TEXT SECTION:
◆ ◆ ◆

Telescopes and space missions

Japanese X-ray observatory launches

17 Feb 2016 Michael Banks
JAXA's ASTRO-H probe
Heavyweight approach: the ASTRO-H X-ray observatory. (Courtesy: Akihiro Ikeshita/JAXA)

The Japanese Space Agency, JAXA, has launched its heaviest space mission to date – a huge X-ray probe that will study galaxy clusters, active galactic nuclei and supernova remnants. Launched from the Tanegashima Space Center by a H-IIA rocket today at 17:45 local time, ASTRO-H – weighing 2700 kg and measuring 14 m long – will now be placed in a low-Earth orbit at an altitude of 575 km, where it will operate for three years.

Many objects in deep space – including black holes, neutron stars, and galaxy clusters – emit X-rays as well as visible light. As the Earth’s atmosphere blocks X-rays from reaching land-based telescopes, the best way to study X-rays from deep space is to use an orbiting telescope.

ASTRO-H is a multipurpose X-ray observatory that will aim to explore the structure and evolution of the universe, including the distribution of dark matter in galaxy clusters. “ASTRO-H will extend the frontier of high-resolution X-ray spectroscopy,” ASTRO-H project manager Tadayuki Takahashi from the University of Tokyo told physicsworld.com. “ASTRO-H will determine the velocity field of the gas in clusters of galaxies and allow sensitive and precise measurements of how clusters grow and evolve, as well as measure the chemical composition of the gas in active galaxies that should allow measurements of the strength of the winds in these sources.”

Unique instrument

ASTRO-H contains four instruments including a gamma-ray detector, a soft X-ray spectrometer (SXS) and imager, as well as a hard X-ray imager. The craft will cover a wide energy range from 0.3 keV (soft X-rays) to 600 keV (gamma-rays), providing the highest energy resolution ever between 3–10 keV.

Indeed, the SXS will have an energy resolution of 7 eV – much better than previous missions such as NASA’s Chandra and Swift missions, as well as the European Space Agency’s XMM-Newton probe. “The SXS will be the first instrument capable of high spectral resolution for extended sources such as supernova remnants, normal galaxies and clusters of galaxies,” says Takahashi, “while the Hard X-ray Imager is only the second instrument that can provide very sensitive images and spectra in the 5–80 keV band.”

◆ ◆ ◆

INFORMATION PROVIDED:
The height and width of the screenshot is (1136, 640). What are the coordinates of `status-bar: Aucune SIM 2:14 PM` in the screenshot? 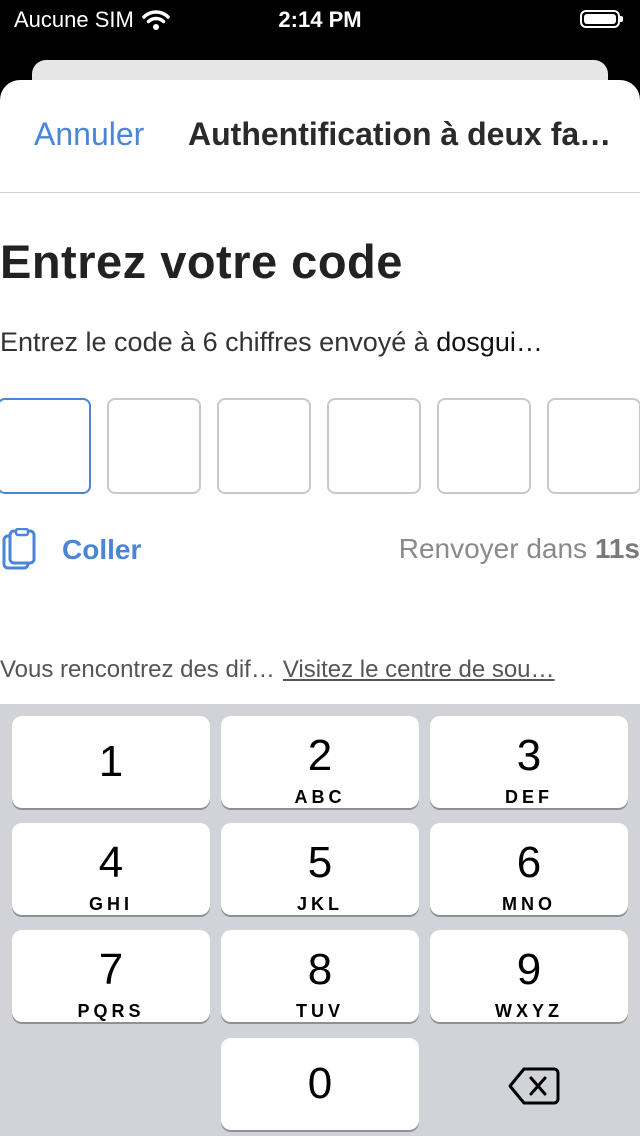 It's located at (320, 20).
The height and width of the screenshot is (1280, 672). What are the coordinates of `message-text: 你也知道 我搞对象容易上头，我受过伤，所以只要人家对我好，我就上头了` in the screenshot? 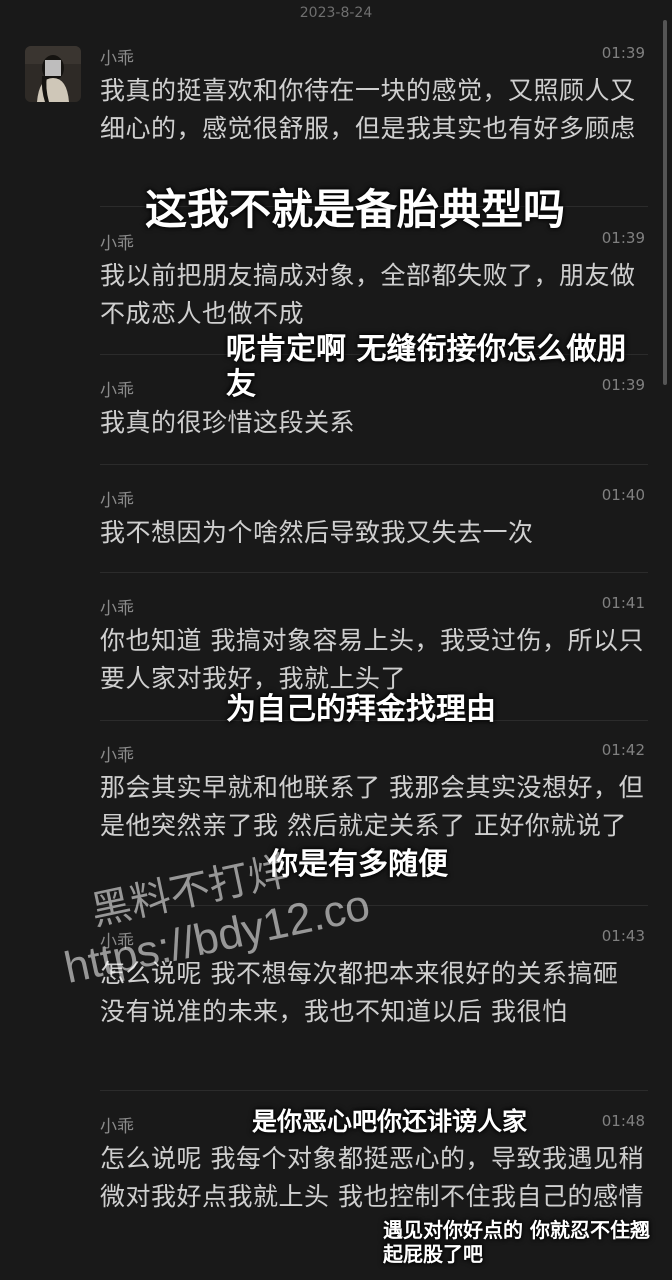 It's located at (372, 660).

◆ ◆ ◆

PROBLEM A: Using the article on the ASTRO-H launch, explain in one to three sentences why an orbiting telescope is the best way to study X-rays from deep space.
PROBLEM B:
Answer these questions from the article on the ASTRO-H launch:
(i) At what altitude will ASTRO-H orbit?
(ii) What energy resolution will the soft X-ray spectrometer have?
(iii) From which site was ASTRO-H launched?

SOLUTION A: Earth's atmosphere blocks X-rays from reaching land-based telescopes. Objects such as black holes, neutron stars and galaxy clusters emit X-rays, so a telescope in orbit is needed to observe them.

SOLUTION B:
(i) 575 km
(ii) 7 eV
(iii) The Tanegashima Space Center